§ To be done
Copy the passage of the NeoML text from "The new Python" to "and vice versa.", changing each "NeoML" to "the framework".

# START OF Text extract

Why did ABBYY make its development open source?
Open-source code is the main source of innovation in today’s software development. For that reason, we are striving to make the NeoML library accessible to an even wider user base. First, this enables us to obtain help from other machine learning specialists from all over the world who use, test, and refine our technology. Furthermore, we can study the opportunities to use ABBYY algorithms in new business scenarios. Finally, applying the company’s technologies to a variety of problems will enable us in the future to create an ecosystem that works on our software.
What has changed since the first version was released?
- NeoML 2.0 has become faster: the speed of running traditional algorithms on a range of problems has improved tenfold, while training neural networks is now 30% faster. This optimization is particularly useful to specialists and companies that train ML models on cloud services, and will also help simplify the development of mobile applications for customers.
- The library supports about 20 new methods of machine learning, including 10 new network layers and new methods of optimization. This means that members of the business and science community will now be able to supplement applications with resources for object identification, classification, regression, clustering, semantic segmentation, and verification, using the very latest platforms and architectures to perform these tasks.
- The new version supports the automatic calculation of gradients—an important function for rapidly running neural networks from various architectures.
- The framework also allows you to work in new environments including Apple M1 processors and graphics processors on Linux, plus integrated Intel models—thereby considerably increasing the opportunities to develop applications for customers.
Now, the library is also accessible to users of Python—one of the most popular programming languages for data analysis and machine learning.
The new Python interface has not only allowed us to increase the library’s scope of application, but also to refine how NeoML works. Many scenarios for the use of external ML frameworks were closed off, simplifying and optimizing the way ABBYY’s engineers work. The process itself of creating the new interface helped us to look at the existing platform from a more critical perspective and correct some flaws. In addition, it’s easier to get started and begin experimenting with the library in Python itself.
Furthermore, the Python version of NeoML is fully compatible with the C++ version. Any model using the library’s standard elements can be loaded and used in the С++ version, and vice versa.
How and where can NeoML be used?
ABBYY applies NeoML tools to all of its products involving natural language processing and computer vision tasks, including the Intelligent Document Processing platform ABBYY FlexiCapture and ABBYY Vantage, mobile applications, and other innovative solutions for the global market.
Furthermore, NeoML is already being used by independent developers and researchers from the USA, Canada, Germany, the Netherlands, Brazil, China, India, Vietnam, South Korea, and other countries.
Access to the source code can be obtained from the official project repository on GitHub. NeoML can be used on Windows, Linux, macOS, iOS, and Android. The library supports both CPU and GPU processors. The framework’s open-source code is provided subject to Apache License 2.0.
In the near future, our engineers at ABBYY intend to enhance the Python interface, tackle distributed machine learning and JIT compliance, as well as add new methods and optimize old ones. Stay tuned!

# END OF Text extract
# START OF Records

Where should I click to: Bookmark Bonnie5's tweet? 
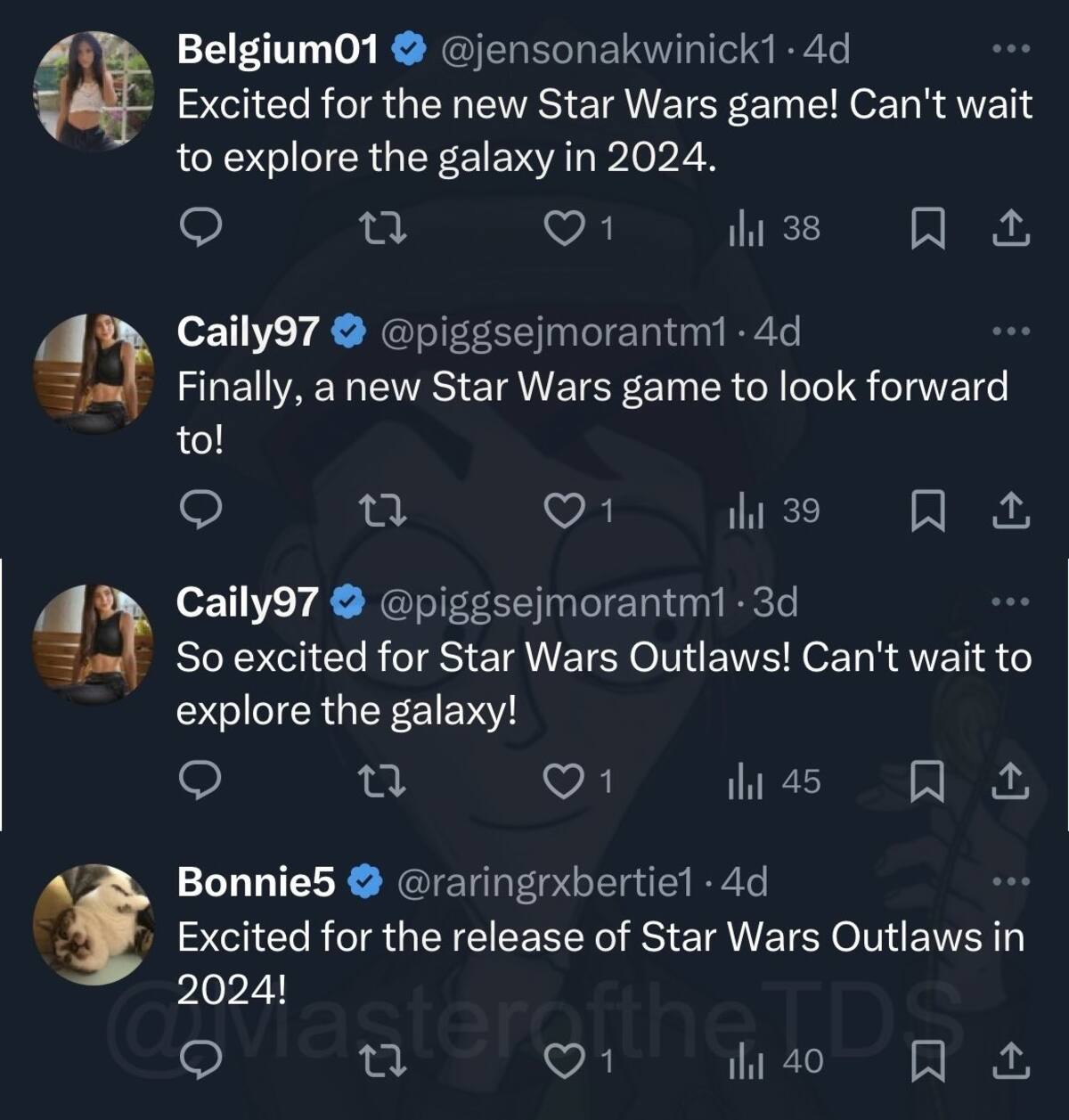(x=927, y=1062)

# END OF Records
# START OF Records

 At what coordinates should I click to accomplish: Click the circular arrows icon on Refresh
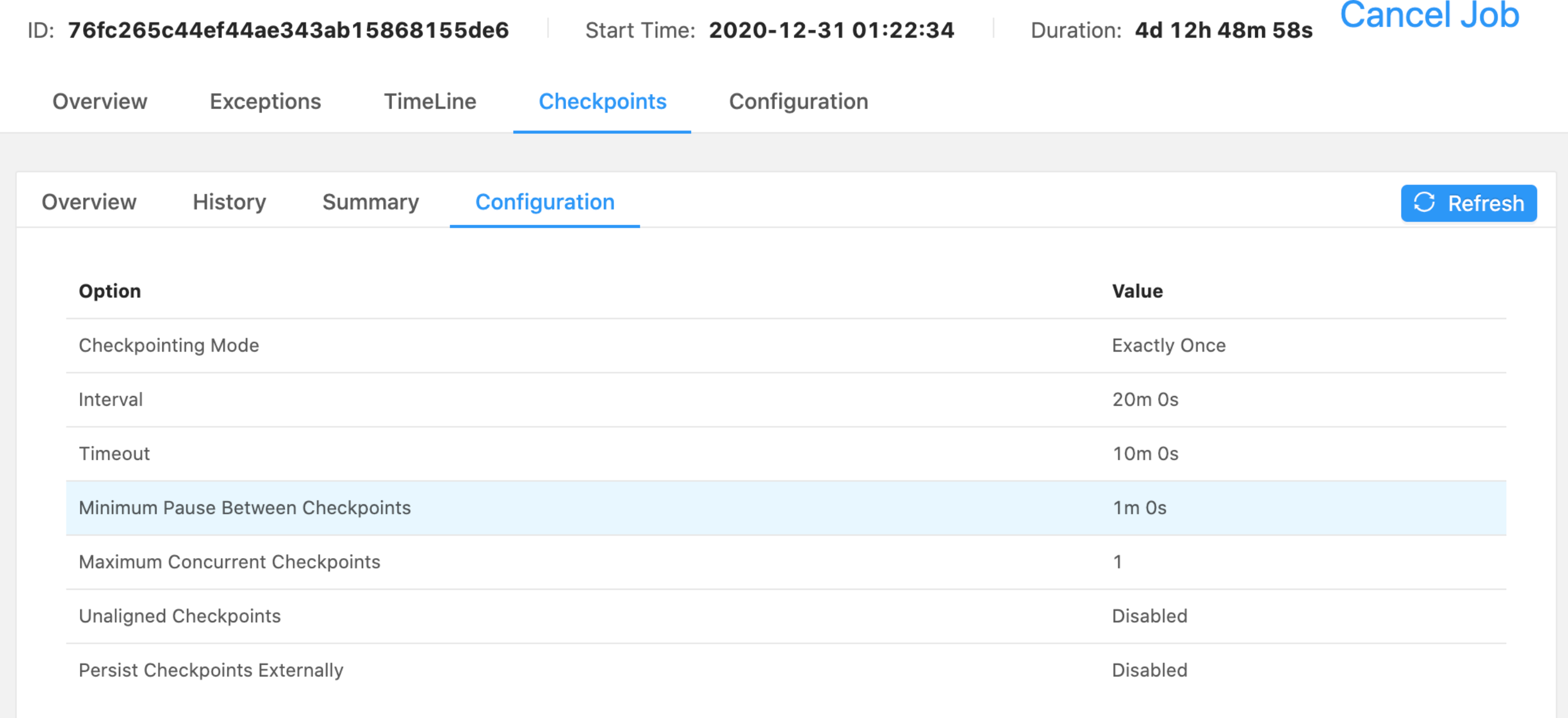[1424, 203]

# END OF Records
# START OF Records

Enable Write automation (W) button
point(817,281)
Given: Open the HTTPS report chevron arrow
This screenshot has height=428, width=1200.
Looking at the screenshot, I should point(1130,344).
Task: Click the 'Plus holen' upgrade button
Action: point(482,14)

# END OF Records

§ Correct answer
The new Python interface has not only allowed us to increase the library’s scope of application, but also to refine how the framework works. Many scenarios for the use of external ML frameworks were closed off, simplifying and optimizing the way ABBYY’s engineers work. The process itself of creating the new interface helped us to look at the existing platform from a more critical perspective and correct some flaws. In addition, it’s easier to get started and begin experimenting with the library in Python itself.
Furthermore, the Python version of the framework is fully compatible with the C++ version. Any model using the library’s standard elements can be loaded and used in the С++ version, and vice versa.